» **THE TASK**: Output the lines of the records below as a numbered list, skipping any blank lines.

(Stored records)
[Start of section]
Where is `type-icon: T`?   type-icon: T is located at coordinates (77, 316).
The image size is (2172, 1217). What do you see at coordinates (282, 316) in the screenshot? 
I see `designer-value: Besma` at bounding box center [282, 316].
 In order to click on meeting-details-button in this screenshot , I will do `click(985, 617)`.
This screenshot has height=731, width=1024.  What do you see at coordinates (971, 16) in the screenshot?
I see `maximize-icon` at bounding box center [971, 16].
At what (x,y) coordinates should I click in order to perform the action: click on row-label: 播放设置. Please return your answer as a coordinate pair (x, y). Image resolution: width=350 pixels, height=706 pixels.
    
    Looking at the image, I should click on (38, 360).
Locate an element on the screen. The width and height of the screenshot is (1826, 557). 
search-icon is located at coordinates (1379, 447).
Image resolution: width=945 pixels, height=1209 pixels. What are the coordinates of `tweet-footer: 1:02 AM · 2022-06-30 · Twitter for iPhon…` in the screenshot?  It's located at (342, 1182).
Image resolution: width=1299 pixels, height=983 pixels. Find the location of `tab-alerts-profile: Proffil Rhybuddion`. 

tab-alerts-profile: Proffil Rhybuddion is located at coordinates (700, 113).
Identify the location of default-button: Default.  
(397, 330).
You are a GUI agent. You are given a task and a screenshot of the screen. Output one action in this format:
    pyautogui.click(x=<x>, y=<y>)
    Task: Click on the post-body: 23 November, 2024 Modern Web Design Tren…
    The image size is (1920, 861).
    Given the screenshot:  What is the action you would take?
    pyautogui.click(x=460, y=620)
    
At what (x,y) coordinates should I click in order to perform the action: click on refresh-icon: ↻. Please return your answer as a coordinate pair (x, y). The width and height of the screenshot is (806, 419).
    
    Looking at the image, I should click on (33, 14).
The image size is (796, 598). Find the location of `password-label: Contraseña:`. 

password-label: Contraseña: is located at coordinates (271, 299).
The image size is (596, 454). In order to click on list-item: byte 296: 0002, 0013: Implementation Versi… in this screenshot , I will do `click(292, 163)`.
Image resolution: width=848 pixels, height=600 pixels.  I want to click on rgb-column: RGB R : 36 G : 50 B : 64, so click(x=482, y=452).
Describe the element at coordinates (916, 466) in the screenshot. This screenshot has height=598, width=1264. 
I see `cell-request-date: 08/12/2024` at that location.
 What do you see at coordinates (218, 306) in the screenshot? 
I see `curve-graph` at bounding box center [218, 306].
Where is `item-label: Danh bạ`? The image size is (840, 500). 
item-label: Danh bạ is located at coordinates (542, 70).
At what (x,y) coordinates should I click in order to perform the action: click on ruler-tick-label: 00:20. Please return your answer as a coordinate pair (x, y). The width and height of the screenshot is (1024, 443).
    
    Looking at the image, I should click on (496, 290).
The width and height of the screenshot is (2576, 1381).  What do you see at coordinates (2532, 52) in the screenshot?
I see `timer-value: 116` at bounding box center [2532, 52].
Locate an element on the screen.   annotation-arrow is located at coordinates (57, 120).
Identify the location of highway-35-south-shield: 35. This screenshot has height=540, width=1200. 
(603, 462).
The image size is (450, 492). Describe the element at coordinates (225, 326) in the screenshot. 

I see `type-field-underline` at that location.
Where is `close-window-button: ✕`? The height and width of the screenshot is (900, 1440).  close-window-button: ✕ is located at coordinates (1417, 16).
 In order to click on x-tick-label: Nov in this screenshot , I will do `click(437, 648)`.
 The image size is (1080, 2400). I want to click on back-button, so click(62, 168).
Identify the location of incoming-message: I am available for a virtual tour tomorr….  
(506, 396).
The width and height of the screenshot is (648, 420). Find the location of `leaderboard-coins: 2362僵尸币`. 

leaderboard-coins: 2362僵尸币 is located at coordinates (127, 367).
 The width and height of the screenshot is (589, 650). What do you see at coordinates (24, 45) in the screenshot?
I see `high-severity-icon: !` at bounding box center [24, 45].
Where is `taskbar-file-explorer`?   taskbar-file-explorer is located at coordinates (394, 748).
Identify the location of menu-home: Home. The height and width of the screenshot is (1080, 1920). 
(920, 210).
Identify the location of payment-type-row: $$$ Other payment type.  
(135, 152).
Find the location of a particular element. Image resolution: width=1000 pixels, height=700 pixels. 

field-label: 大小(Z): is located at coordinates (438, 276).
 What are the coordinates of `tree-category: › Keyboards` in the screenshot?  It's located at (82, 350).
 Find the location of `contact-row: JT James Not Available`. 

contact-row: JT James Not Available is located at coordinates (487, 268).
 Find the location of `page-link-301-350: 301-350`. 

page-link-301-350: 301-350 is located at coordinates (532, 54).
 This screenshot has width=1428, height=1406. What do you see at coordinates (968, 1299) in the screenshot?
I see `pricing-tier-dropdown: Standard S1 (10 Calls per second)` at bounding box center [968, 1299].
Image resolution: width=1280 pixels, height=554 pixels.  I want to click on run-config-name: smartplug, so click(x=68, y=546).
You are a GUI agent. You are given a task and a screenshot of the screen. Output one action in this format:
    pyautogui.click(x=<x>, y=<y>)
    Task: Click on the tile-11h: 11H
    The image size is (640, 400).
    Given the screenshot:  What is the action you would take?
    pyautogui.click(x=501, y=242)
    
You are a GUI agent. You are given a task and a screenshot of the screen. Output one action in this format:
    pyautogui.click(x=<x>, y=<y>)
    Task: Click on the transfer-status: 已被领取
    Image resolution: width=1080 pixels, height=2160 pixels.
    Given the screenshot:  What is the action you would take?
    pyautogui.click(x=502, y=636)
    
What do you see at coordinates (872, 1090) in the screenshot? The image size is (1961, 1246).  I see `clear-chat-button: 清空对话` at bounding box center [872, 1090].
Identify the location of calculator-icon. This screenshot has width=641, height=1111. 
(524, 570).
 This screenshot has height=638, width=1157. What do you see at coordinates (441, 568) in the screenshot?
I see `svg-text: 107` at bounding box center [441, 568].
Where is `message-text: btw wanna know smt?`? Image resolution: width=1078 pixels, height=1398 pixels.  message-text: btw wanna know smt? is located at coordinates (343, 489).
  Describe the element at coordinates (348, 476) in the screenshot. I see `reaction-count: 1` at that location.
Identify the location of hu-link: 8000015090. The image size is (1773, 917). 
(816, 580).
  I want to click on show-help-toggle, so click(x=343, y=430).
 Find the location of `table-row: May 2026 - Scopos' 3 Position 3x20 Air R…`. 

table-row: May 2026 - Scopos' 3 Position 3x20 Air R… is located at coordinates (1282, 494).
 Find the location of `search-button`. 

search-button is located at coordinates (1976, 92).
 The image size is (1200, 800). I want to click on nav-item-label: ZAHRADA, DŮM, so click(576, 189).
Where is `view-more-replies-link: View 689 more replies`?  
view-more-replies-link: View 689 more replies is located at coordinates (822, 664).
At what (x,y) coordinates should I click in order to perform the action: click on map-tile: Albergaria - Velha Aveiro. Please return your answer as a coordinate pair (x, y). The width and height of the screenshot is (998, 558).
[End of section]
» **RESULT FOR THIS EXERCISE**:
1. Where is `type-icon: T`?   type-icon: T is located at coordinates (77, 316).
2. The image size is (2172, 1217). What do you see at coordinates (282, 316) in the screenshot? 
3. I see `designer-value: Besma` at bounding box center [282, 316].
4.  In order to click on meeting-details-button in this screenshot , I will do `click(985, 617)`.
5. This screenshot has height=731, width=1024.  What do you see at coordinates (971, 16) in the screenshot?
6. I see `maximize-icon` at bounding box center [971, 16].
7. At what (x,y) coordinates should I click in order to perform the action: click on row-label: 播放设置. Please return your answer as a coordinate pair (x, y). Image resolution: width=350 pixels, height=706 pixels.
8.     Looking at the image, I should click on (38, 360).
9. Locate an element on the screen. The width and height of the screenshot is (1826, 557). 
10. search-icon is located at coordinates (1379, 447).
11. Image resolution: width=945 pixels, height=1209 pixels. What are the coordinates of `tweet-footer: 1:02 AM · 2022-06-30 · Twitter for iPhon…` in the screenshot?  It's located at (342, 1182).
12. Image resolution: width=1299 pixels, height=983 pixels. Find the location of `tab-alerts-profile: Proffil Rhybuddion`. 
13. tab-alerts-profile: Proffil Rhybuddion is located at coordinates (700, 113).
14. Identify the location of default-button: Default.  
15. (397, 330).
16. You are a GUI agent. You are given a task and a screenshot of the screen. Output one action in this format:
17.     pyautogui.click(x=<x>, y=<y>)
18.     Task: Click on the post-body: 23 November, 2024 Modern Web Design Tren…
19.     The image size is (1920, 861).
20.     Given the screenshot:  What is the action you would take?
21.     pyautogui.click(x=460, y=620)
22. At what (x,y) coordinates should I click in order to perform the action: click on refresh-icon: ↻. Please return your answer as a coordinate pair (x, y). The width and height of the screenshot is (806, 419).
23.     Looking at the image, I should click on (33, 14).
24. The image size is (796, 598). Find the location of `password-label: Contraseña:`. 
25. password-label: Contraseña: is located at coordinates (271, 299).
26. The image size is (596, 454). In order to click on list-item: byte 296: 0002, 0013: Implementation Versi… in this screenshot , I will do `click(292, 163)`.
27. Image resolution: width=848 pixels, height=600 pixels.  I want to click on rgb-column: RGB R : 36 G : 50 B : 64, so click(x=482, y=452).
28. Describe the element at coordinates (916, 466) in the screenshot. This screenshot has height=598, width=1264. 
29. I see `cell-request-date: 08/12/2024` at that location.
30.  What do you see at coordinates (218, 306) in the screenshot? 
31. I see `curve-graph` at bounding box center [218, 306].
32. Where is `item-label: Danh bạ`? The image size is (840, 500). 
33. item-label: Danh bạ is located at coordinates (542, 70).
34. At what (x,y) coordinates should I click in order to perform the action: click on ruler-tick-label: 00:20. Please return your answer as a coordinate pair (x, y). The width and height of the screenshot is (1024, 443).
35.     Looking at the image, I should click on (496, 290).
36. The width and height of the screenshot is (2576, 1381).  What do you see at coordinates (2532, 52) in the screenshot?
37. I see `timer-value: 116` at bounding box center [2532, 52].
38. Locate an element on the screen.   annotation-arrow is located at coordinates (57, 120).
39. Identify the location of highway-35-south-shield: 35. This screenshot has height=540, width=1200. 
40. (603, 462).
41. The image size is (450, 492). Describe the element at coordinates (225, 326) in the screenshot. 
42. I see `type-field-underline` at that location.
43. Where is `close-window-button: ✕`? The height and width of the screenshot is (900, 1440).  close-window-button: ✕ is located at coordinates (1417, 16).
44.  In order to click on x-tick-label: Nov in this screenshot , I will do `click(437, 648)`.
45.  The image size is (1080, 2400). I want to click on back-button, so click(62, 168).
46. Identify the location of incoming-message: I am available for a virtual tour tomorr….  
47. (506, 396).
48. The width and height of the screenshot is (648, 420). Find the location of `leaderboard-coins: 2362僵尸币`. 
49. leaderboard-coins: 2362僵尸币 is located at coordinates (127, 367).
50.  The width and height of the screenshot is (589, 650). What do you see at coordinates (24, 45) in the screenshot?
51. I see `high-severity-icon: !` at bounding box center [24, 45].
52. Where is `taskbar-file-explorer`?   taskbar-file-explorer is located at coordinates (394, 748).
53. Identify the location of menu-home: Home. The height and width of the screenshot is (1080, 1920). 
54. (920, 210).
55. Identify the location of payment-type-row: $$$ Other payment type.  
56. (135, 152).
57. Find the location of a particular element. Image resolution: width=1000 pixels, height=700 pixels. 
58. field-label: 大小(Z): is located at coordinates (438, 276).
59.  What are the coordinates of `tree-category: › Keyboards` in the screenshot?  It's located at (82, 350).
60.  Find the location of `contact-row: JT James Not Available`. 
61. contact-row: JT James Not Available is located at coordinates (487, 268).
62.  Find the location of `page-link-301-350: 301-350`. 
63. page-link-301-350: 301-350 is located at coordinates (532, 54).
64.  This screenshot has width=1428, height=1406. What do you see at coordinates (968, 1299) in the screenshot?
65. I see `pricing-tier-dropdown: Standard S1 (10 Calls per second)` at bounding box center [968, 1299].
66. Image resolution: width=1280 pixels, height=554 pixels.  I want to click on run-config-name: smartplug, so click(x=68, y=546).
67. You are a GUI agent. You are given a task and a screenshot of the screen. Output one action in this format:
68.     pyautogui.click(x=<x>, y=<y>)
69.     Task: Click on the tile-11h: 11H
70.     The image size is (640, 400).
71.     Given the screenshot:  What is the action you would take?
72.     pyautogui.click(x=501, y=242)
73. You are a GUI agent. You are given a task and a screenshot of the screen. Output one action in this format:
74.     pyautogui.click(x=<x>, y=<y>)
75.     Task: Click on the transfer-status: 已被领取
76.     Image resolution: width=1080 pixels, height=2160 pixels.
77.     Given the screenshot:  What is the action you would take?
78.     pyautogui.click(x=502, y=636)
79. What do you see at coordinates (872, 1090) in the screenshot? The image size is (1961, 1246).  I see `clear-chat-button: 清空对话` at bounding box center [872, 1090].
80. Identify the location of calculator-icon. This screenshot has width=641, height=1111. 
81. (524, 570).
82.  This screenshot has height=638, width=1157. What do you see at coordinates (441, 568) in the screenshot?
83. I see `svg-text: 107` at bounding box center [441, 568].
84. Where is `message-text: btw wanna know smt?`? Image resolution: width=1078 pixels, height=1398 pixels.  message-text: btw wanna know smt? is located at coordinates (343, 489).
85.   Describe the element at coordinates (348, 476) in the screenshot. I see `reaction-count: 1` at that location.
86. Identify the location of hu-link: 8000015090. The image size is (1773, 917). 
87. (816, 580).
88.   I want to click on show-help-toggle, so click(x=343, y=430).
89.  Find the location of `table-row: May 2026 - Scopos' 3 Position 3x20 Air R…`. 
90. table-row: May 2026 - Scopos' 3 Position 3x20 Air R… is located at coordinates (1282, 494).
91.  Find the location of `search-button`. 
92. search-button is located at coordinates (1976, 92).
93.  The image size is (1200, 800). I want to click on nav-item-label: ZAHRADA, DŮM, so click(576, 189).
94. Where is `view-more-replies-link: View 689 more replies`?  
95. view-more-replies-link: View 689 more replies is located at coordinates (822, 664).
96. At what (x,y) coordinates should I click in order to perform the action: click on map-tile: Albergaria - Velha Aveiro. Please return your answer as a coordinate pair (x, y). The width and height of the screenshot is (998, 558).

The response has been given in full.